India’s former UNPR or United Nations Permanent Representative, Hardeep Puri, on Thursday, joined the Bharatiya Janata Party (BJP), the second senior bureaucrat to join the party recently. Home Secretary R K Singh had become a member of the BJP last month.
It is not yet clear whether Puri would contest the 2014 Lok Sabha elections but he could be another candidate on the long list of those aiming to become the National Security Advisor (NSA), should the BJP come to power.
A K Doval, who headed India’s security agency, the Intelligence Bureau, tops the list. He currently runs a think tank that also has Prabhat Shukla, former Indian ambassador to Singapore.
Doval was at the forefront of a signature campaign initiative that called upon Prime Minister Manmohan Singh not to meet or hold talks with Pakistan Prime Minister Nawaz Sharif in New York last year, on the grounds that it would be wrong to do so when Indian soldiers were being decapitated and killed on the Line of Control.
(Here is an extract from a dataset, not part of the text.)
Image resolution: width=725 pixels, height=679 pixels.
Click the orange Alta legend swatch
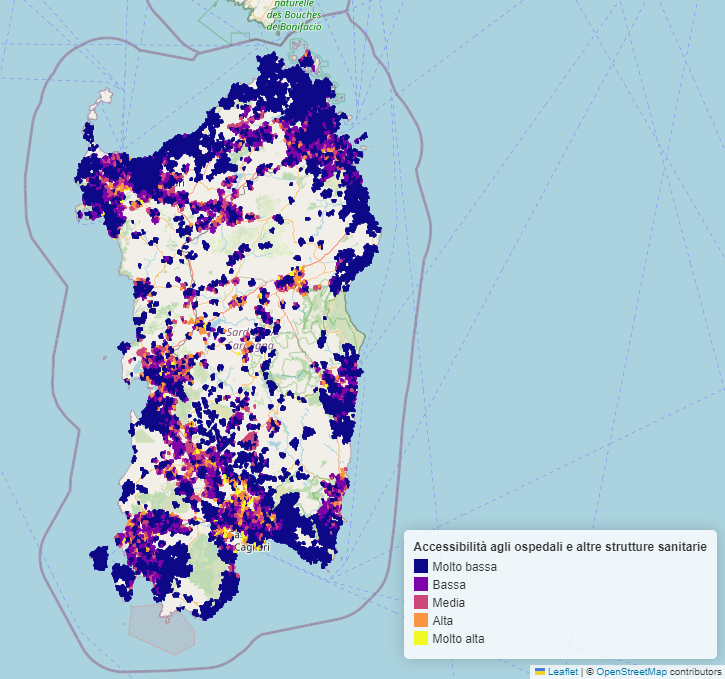click(420, 621)
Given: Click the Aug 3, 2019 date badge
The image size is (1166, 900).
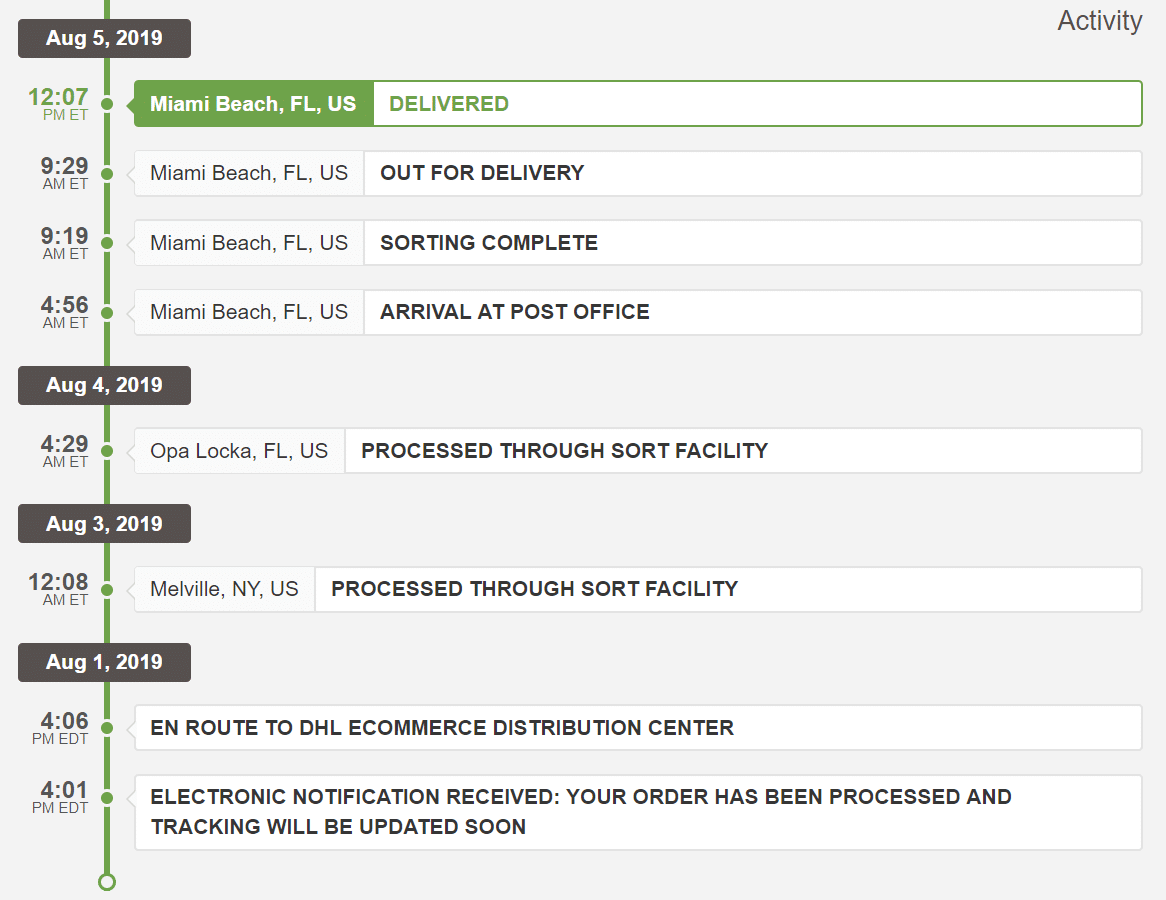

Others who signed the statement were former foreign secretary Kanwal Sibal, former secretaries in the external affairs ministry Vivek Katju and Rajiv Sikri, and former Indian ambassador to Pakistan, Satish Chandra.
While not all of them are members of the BJP, they are critical of the Congress-led government’s handling of foreign policy. In a recent interview to a television channel, Puri had criticised the Prime Minister’s Office’s handling of the Devyani Khobragade affair. In his stellar career, Puri has become known as a brilliant trade negotiator and an acolyte of the flamboyant former foreign secretary and NSA, J N ‘Mani’ Dixit from the time Dixit was in Sri Lanka as ambassador and Puri was posted in Colombo.